● **TASK DETAILS**: Your answer should be one number: the count of lines in the records that include the word "each".

Segment Start: RECORDS TO PROCESS

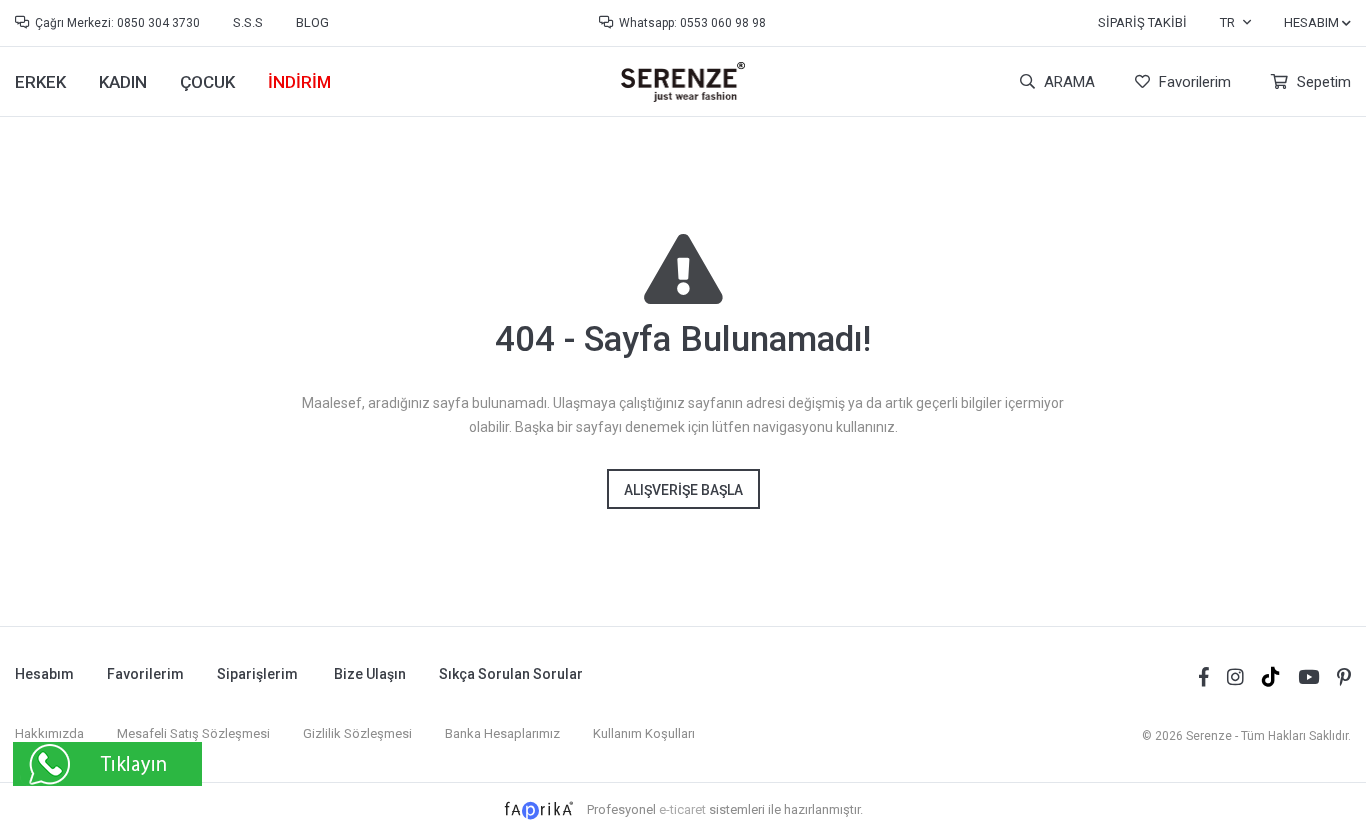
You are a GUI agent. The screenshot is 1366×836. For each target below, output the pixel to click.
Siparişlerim (257, 674)
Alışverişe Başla (683, 490)
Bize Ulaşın (370, 674)
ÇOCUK (207, 82)
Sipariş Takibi (1142, 22)
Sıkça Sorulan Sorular (511, 674)
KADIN (123, 82)
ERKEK (40, 82)
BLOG (312, 22)
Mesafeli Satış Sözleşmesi (193, 733)
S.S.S (248, 22)
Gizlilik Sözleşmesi (357, 733)
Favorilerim (1193, 82)
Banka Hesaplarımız (502, 733)
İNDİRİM (299, 82)
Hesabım (44, 674)
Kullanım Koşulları (644, 733)
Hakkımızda (49, 733)
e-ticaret (682, 809)
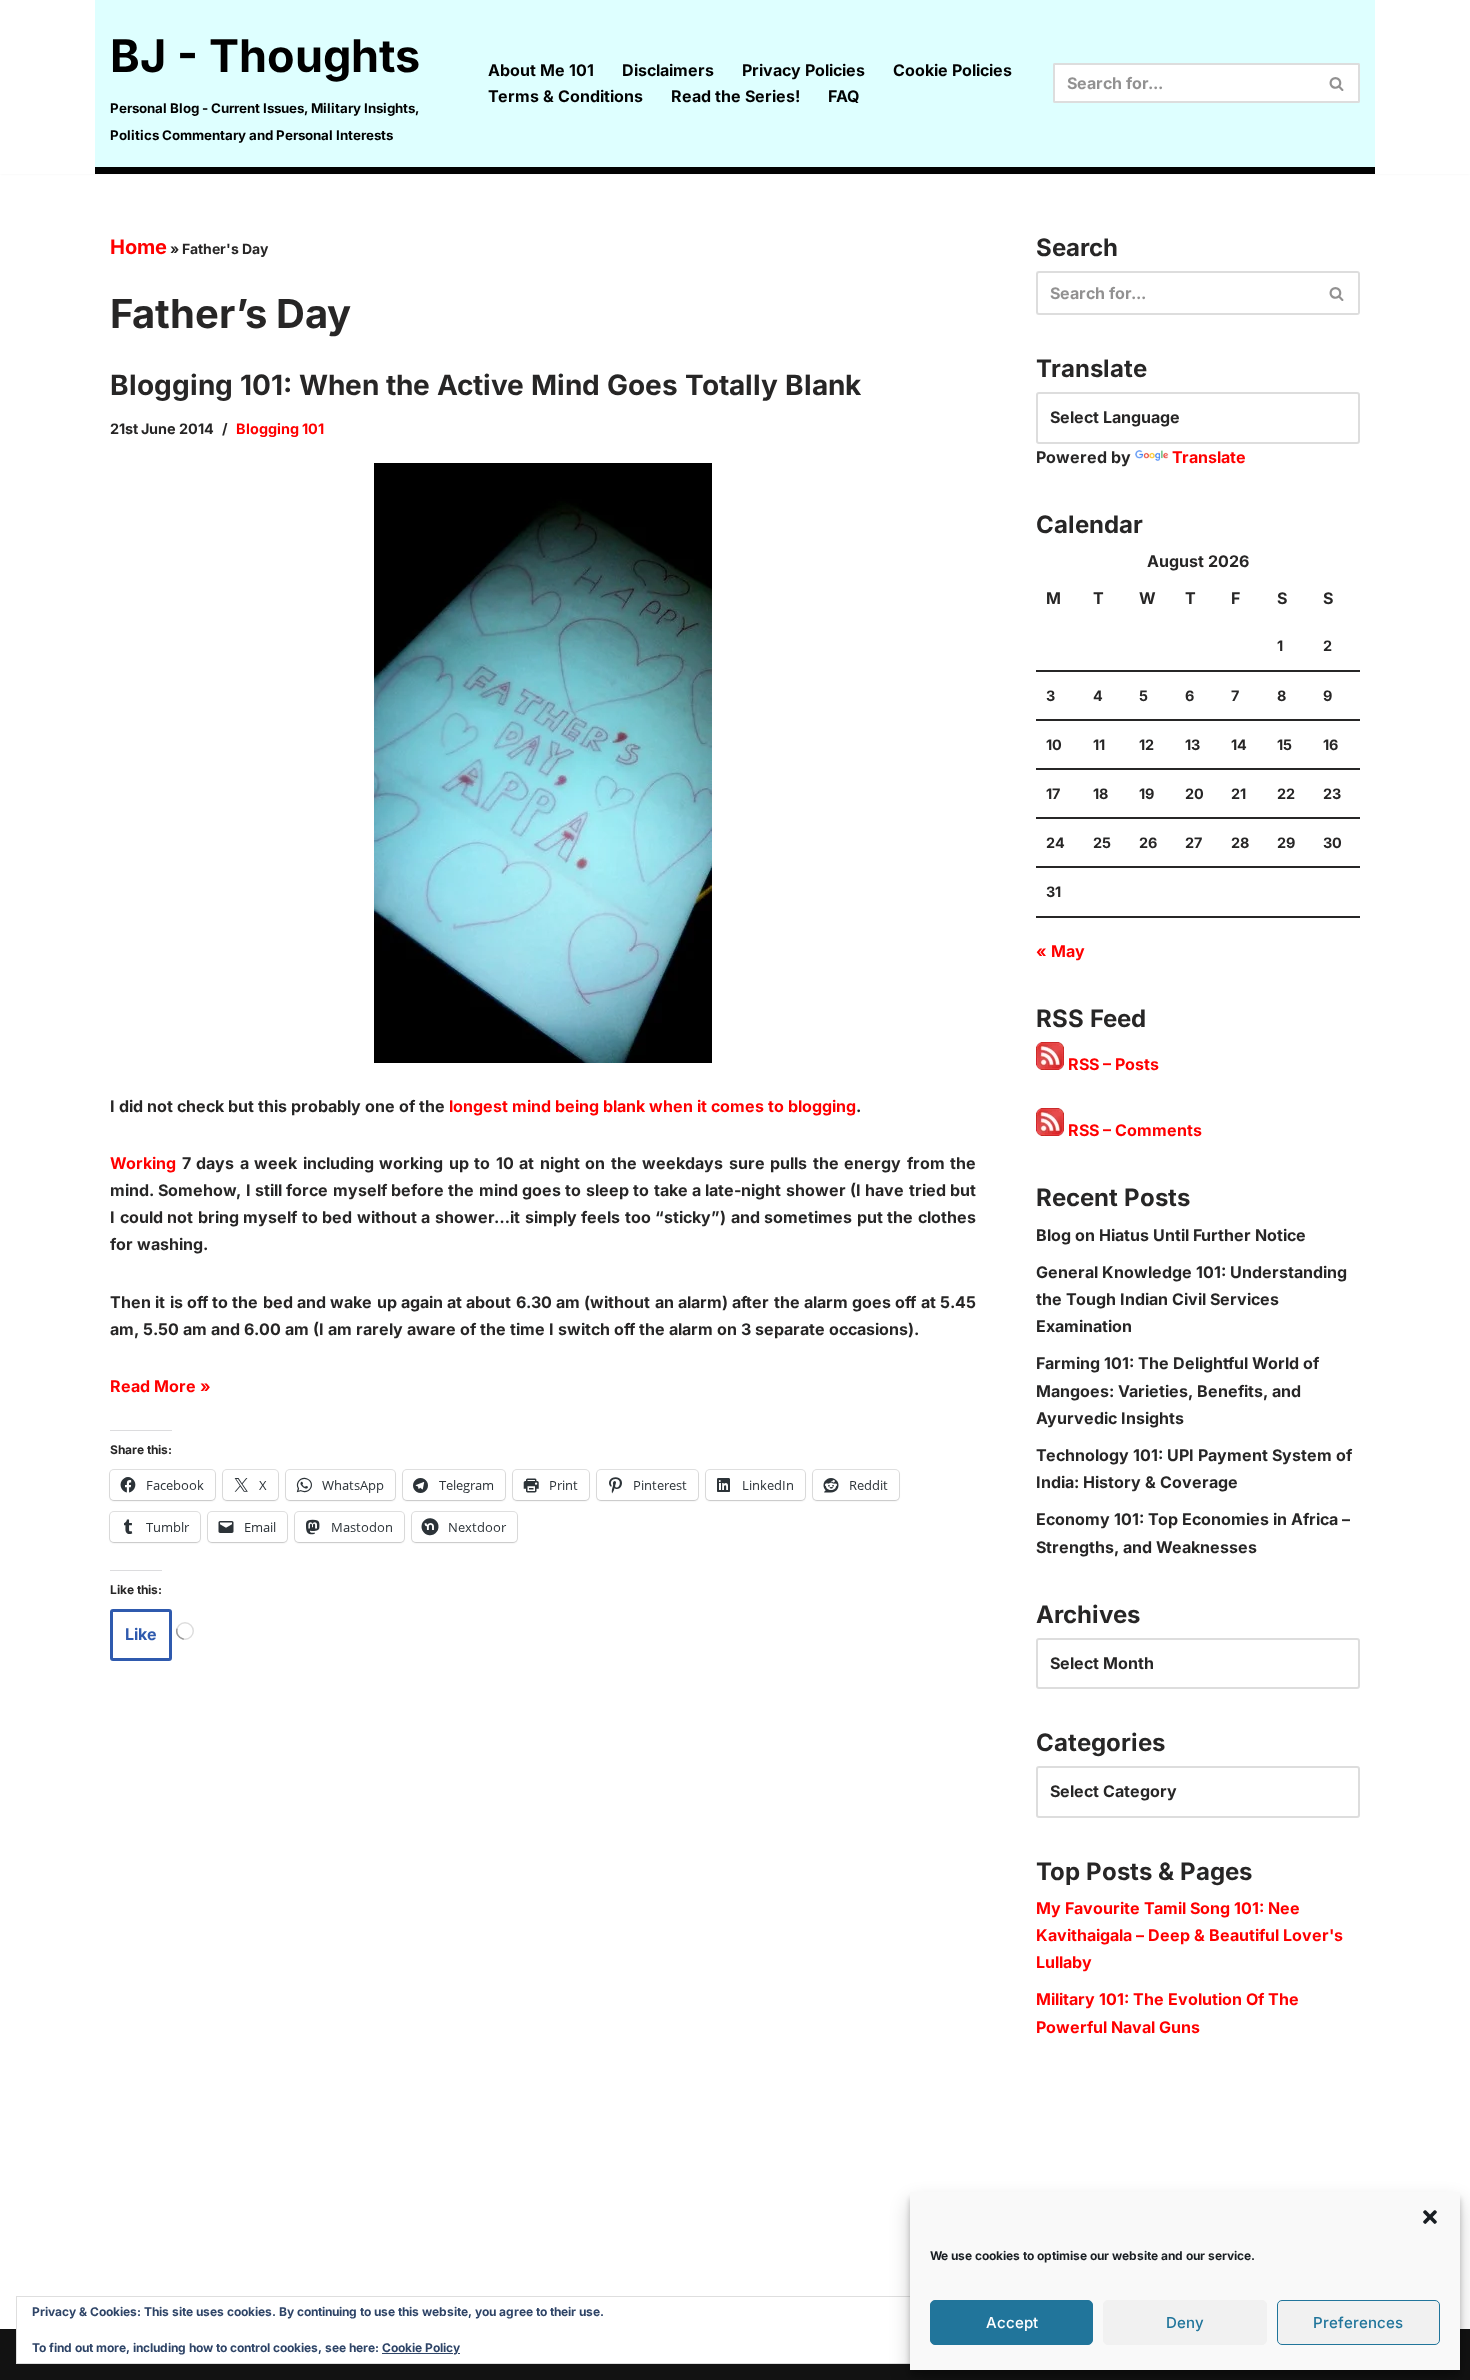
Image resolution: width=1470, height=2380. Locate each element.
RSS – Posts (1111, 1064)
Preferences (1358, 2322)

Segment End: RECORDS TO PROCESS

● **SOLUTION TO THIS EXERCISE**: 2